Er war bei der Bundeswehr und ist Leutnant geworden, hat Grundschullehrer studiert und war, so hieß es, ein erfolgreicher Lehrer an einer dieser failed schools

NIKLAS

Es war schon übel, als alle Rechten Dumpfbacken waren. Dann gab’s auf einmal rechte Intellektuelle …

FABIAN

… die sich links nicht mehr wichtigmachen konnten …

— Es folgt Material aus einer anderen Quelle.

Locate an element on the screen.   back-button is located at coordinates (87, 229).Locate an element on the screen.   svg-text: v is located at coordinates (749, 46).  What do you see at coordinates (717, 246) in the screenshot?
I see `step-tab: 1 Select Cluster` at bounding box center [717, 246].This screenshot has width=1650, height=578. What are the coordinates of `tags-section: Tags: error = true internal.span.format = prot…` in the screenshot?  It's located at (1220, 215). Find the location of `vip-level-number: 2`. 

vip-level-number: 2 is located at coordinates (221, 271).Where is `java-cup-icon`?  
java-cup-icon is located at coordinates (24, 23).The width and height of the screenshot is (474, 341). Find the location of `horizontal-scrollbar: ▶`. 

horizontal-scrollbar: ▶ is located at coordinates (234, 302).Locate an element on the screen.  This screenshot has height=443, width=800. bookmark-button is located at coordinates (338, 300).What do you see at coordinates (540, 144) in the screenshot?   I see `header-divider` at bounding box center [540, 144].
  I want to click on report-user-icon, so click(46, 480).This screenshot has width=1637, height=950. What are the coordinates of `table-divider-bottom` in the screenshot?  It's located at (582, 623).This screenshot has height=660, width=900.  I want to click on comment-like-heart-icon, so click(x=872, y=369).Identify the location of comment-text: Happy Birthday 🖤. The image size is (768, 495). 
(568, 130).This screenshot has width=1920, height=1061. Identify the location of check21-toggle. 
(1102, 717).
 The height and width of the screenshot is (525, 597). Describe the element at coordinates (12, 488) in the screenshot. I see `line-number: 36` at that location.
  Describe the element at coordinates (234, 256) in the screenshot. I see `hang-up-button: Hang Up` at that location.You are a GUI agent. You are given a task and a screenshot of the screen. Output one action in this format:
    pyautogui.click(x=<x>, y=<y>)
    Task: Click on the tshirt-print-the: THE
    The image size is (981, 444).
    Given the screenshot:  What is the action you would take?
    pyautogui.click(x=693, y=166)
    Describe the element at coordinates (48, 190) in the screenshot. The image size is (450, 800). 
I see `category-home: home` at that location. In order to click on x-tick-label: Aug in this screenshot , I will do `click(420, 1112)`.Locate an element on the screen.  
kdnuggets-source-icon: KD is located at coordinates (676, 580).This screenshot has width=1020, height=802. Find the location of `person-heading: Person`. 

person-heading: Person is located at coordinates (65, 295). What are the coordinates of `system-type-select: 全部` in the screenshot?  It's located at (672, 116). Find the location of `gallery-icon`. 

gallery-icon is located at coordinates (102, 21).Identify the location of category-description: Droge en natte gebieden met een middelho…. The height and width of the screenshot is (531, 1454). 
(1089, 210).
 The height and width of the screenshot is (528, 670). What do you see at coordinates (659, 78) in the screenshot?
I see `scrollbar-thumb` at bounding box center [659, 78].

NIKLAS zuckt die Schultern

… und es wurde schlimmer. Immerhin machten sie nichts her und blieben unter sich. Jetzt haben wir einen Rechten mit Charisma, und es ist richtig übel.

FABIAN

Statt der bräsigen alten Säcke und schrillen Weiber …

MARIA

Schrille Weiber?

FABIAN

Weibliche Schreihälse, männliche Schreihälse, bräsige alte Säcke – was von der DA derzeit in den Parlamenten sitzt, sind Jammergestalten, die in den anderen Parteien nichts geworden sind. Statt ihrer kriegen wir jetzt junge Leute, gescheit, opportunistisch, skrupellos, ehrgeizig. Nirgendwo macht man so schnell und steil politische Karriere wie bei der DA. Und Peters ist das Vorbild.

ESTHER

Als ich mir in Leipzig die Uni angeschaut habe, bin ich auf dem Rückweg zum Bahnhof in eine Demonstration mit ihm geraten. Bei ihm klingt das alles nicht mehr gestrig: Festung Europa, Europa der

FABIAN

Von unseren russischen, polnischen, ungarischen und österreichischen Freunden. Mit denen wir das neue Europa, die neue Demokratie bauen und es mit der amerikanischen und der chinesischen Herausforderung aufnehmen.

NIKLAS

Ja, so redet er.

FABIAN

Es ist das neue Modell. Ein starker Führer und ein Volk, das gelegentlich Beifall klatschen darf. Die Chinesen, die Russen, die Polen, die Ungarn haben es, Amerika ist noch mal dran vorbeigeschrammt – bis zum nächsten Trump. Mit Peters wird es das Modell für Deutschland.